Marine Regis marine.regis at hotmail.fr
Tue Jul 18 00:55:00 CEST 2017


It seems that the method `iteration` in the function `ode` can be useful in my case:

> Method "iteration" is special in that here the function func should
> return the new value of the state variables rather than the rate of
> change.
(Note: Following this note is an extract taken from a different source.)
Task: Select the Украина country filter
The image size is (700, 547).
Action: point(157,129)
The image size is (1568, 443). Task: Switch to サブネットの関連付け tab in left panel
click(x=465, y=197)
This can be used for individual based models, for difference
> equations, or in those cases where the integration is performed within
> func).

I have tested the method but I don't understand why it doesn't work with one time step:

    solve_sir_model <- function (times, parameters) {

      sir_model <- function (times, states, parameters) {

        with(as.list(c(states, parameters)), {

          dSdt <- -beta*S*I
          dIdt <- beta*S*I-gamma*I
          dRdt <- gamma*I
          dNdt <- dSdt + dIdt + dRdt

          return(list(c(dSdt, dIdt, dRdt, dNdt)))

        })
      }

      states <- c(S = 99, I = 1, R = 0, N = 100)
      return(ode(y = states, times = times, func = sir_model, parms = parameters, method = "iteration"))
    }

    require(deSolve)
    output <- as.data.frame(solve_sir_model(times = 0, parameters = c(beta = 400, gamma = 28)))

 Error in iteration(y, times, func, parms, ...) :
   times should be equally spaced In addition: Warning messages:
1: In min(x) : no non-missing arguments to min; returning Inf
2: In max(x) : no non-missing arguments to max; returning -Inf

Thank you very much for your help.
Marine



________________________________
De : David Winsemius <dwinsemius at comcast.net>
Envoyé : mercredi 21 juin 2017 22:30
À : Marine Regis
Cc : r-help at r-project.org
Objet : Re: [R] How to apply a system of ordinary differential equations to a cell grid?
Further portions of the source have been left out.